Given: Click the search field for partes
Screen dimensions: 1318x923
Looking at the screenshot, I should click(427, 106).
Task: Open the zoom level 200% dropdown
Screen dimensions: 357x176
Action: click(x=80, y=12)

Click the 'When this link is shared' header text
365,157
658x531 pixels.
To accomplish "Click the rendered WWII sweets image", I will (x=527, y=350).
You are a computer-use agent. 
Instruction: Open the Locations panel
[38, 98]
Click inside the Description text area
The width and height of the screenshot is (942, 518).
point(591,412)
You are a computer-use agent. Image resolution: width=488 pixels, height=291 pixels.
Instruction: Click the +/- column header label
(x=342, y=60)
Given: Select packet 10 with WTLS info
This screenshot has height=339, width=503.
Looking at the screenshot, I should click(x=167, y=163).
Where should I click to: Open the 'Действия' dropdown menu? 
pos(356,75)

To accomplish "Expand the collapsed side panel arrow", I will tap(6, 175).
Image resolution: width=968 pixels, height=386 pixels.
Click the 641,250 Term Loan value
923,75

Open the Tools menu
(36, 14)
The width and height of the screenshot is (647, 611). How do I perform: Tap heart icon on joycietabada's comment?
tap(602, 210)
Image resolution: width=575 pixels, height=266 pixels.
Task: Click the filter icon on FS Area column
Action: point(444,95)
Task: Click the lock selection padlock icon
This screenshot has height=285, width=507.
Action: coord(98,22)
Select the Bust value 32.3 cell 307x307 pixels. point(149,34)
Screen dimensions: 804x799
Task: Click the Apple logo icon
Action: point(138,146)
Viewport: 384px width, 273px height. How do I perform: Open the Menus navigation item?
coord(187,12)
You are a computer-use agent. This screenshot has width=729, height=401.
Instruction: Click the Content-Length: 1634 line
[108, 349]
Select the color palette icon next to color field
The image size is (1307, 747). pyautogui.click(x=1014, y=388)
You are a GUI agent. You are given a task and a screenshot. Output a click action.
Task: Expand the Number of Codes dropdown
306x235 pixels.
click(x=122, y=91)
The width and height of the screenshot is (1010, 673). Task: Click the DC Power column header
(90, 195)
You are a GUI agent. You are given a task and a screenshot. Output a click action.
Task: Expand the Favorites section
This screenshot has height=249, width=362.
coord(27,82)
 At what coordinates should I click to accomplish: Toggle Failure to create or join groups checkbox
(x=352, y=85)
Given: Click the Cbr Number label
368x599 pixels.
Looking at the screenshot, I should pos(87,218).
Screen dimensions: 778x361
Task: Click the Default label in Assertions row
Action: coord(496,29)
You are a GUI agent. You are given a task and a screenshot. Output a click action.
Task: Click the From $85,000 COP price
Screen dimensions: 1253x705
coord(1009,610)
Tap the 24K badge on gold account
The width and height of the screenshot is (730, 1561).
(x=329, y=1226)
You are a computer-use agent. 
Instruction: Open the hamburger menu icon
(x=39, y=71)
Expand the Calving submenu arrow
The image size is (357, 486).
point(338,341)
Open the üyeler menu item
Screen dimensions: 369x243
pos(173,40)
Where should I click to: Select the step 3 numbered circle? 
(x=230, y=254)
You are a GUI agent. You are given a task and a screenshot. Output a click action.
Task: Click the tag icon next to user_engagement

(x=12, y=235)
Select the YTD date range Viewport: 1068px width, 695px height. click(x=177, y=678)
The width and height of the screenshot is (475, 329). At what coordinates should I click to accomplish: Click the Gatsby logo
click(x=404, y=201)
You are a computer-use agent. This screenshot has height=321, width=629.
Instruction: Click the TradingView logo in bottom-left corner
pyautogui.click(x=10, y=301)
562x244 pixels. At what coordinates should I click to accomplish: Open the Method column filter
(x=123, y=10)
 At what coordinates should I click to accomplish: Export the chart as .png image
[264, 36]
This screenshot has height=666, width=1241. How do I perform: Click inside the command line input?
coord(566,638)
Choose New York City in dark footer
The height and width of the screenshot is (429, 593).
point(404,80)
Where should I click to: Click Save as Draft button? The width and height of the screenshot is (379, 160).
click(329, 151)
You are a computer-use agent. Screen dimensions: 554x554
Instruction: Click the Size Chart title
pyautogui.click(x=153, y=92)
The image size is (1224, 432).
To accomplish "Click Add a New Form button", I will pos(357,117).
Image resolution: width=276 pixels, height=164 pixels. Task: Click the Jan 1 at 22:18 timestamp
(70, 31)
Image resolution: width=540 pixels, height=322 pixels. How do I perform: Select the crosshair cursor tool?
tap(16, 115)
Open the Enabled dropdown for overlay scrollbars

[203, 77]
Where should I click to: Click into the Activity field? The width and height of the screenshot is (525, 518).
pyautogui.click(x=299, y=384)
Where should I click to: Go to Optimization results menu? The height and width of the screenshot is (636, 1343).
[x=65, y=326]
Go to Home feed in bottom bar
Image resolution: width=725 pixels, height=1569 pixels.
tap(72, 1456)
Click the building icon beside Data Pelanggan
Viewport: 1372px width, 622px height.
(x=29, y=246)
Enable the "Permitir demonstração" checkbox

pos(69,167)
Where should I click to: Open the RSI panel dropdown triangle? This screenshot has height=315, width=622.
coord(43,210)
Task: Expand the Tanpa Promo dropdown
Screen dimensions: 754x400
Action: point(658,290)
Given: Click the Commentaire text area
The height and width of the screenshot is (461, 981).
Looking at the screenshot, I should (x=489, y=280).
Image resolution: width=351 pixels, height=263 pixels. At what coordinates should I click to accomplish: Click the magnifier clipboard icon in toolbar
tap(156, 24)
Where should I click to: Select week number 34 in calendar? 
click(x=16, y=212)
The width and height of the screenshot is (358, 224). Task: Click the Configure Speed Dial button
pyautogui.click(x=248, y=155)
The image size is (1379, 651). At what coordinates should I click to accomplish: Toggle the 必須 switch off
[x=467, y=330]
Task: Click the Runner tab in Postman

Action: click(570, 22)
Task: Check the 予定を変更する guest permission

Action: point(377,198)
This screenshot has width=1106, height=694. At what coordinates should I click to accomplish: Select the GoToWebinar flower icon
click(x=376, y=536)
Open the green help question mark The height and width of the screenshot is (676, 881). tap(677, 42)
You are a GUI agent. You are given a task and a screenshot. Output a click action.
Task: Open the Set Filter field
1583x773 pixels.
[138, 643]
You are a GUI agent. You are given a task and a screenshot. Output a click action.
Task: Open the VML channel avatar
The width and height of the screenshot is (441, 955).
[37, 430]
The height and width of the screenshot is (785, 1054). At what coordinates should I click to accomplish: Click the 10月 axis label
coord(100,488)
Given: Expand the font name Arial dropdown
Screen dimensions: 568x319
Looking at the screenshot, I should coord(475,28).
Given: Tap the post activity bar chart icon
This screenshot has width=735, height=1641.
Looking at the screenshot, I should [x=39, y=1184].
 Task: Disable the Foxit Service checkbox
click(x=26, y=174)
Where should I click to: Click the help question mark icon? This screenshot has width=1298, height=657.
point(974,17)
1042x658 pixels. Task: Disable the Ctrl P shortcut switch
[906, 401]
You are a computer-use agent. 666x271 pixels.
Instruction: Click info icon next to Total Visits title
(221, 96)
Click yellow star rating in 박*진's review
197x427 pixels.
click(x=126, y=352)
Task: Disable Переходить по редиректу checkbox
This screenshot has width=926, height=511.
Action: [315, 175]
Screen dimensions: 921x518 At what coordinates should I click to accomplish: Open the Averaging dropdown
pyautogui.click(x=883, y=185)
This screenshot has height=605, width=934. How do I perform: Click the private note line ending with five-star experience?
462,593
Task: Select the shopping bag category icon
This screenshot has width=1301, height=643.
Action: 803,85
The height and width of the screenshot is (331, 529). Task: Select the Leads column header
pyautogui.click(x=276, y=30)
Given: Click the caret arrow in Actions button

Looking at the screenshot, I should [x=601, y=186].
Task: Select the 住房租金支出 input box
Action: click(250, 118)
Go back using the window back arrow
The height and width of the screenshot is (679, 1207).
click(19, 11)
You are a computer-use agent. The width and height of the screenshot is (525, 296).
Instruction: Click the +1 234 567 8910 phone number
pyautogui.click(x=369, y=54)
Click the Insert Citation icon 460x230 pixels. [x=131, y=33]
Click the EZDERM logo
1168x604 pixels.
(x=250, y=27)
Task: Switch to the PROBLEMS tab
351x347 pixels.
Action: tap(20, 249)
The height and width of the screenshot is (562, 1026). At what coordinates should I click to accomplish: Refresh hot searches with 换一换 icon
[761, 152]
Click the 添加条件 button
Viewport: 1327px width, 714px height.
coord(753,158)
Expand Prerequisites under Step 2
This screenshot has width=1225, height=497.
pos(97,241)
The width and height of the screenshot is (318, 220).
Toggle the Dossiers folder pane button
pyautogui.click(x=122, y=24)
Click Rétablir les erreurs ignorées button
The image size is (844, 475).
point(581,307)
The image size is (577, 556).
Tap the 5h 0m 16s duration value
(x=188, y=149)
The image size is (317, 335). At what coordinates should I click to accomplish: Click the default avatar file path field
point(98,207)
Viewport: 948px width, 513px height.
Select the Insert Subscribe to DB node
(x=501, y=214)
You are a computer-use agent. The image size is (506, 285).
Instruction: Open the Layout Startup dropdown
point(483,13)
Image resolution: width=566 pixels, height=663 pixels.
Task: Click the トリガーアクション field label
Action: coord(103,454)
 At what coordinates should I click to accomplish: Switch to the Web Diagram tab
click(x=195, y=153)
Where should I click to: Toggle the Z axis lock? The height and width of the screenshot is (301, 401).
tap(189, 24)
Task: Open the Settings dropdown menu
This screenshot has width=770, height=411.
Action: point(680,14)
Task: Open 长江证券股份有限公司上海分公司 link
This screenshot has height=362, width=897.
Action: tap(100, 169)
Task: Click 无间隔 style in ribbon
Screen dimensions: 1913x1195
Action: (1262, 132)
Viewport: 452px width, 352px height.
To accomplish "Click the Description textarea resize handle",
--------------------------------------------------
▸ WHAT YOU ARE ASKED TO DO:
Going back over the entries above, copy word for word every line from the one that has "The height and width of the screenshot is (331, 529)." on through the one that has "You are a computer-use agent. The width".

▸ THE ANSWER:
The height and width of the screenshot is (331, 529). Task: Select the Leads column header
pyautogui.click(x=276, y=30)
Given: Click the caret arrow in Actions button

Looking at the screenshot, I should [x=601, y=186].
Task: Select the 住房租金支出 input box
Action: click(250, 118)
Go back using the window back arrow
The height and width of the screenshot is (679, 1207).
click(19, 11)
You are a computer-use agent. The width and height of the screenshot is (525, 296).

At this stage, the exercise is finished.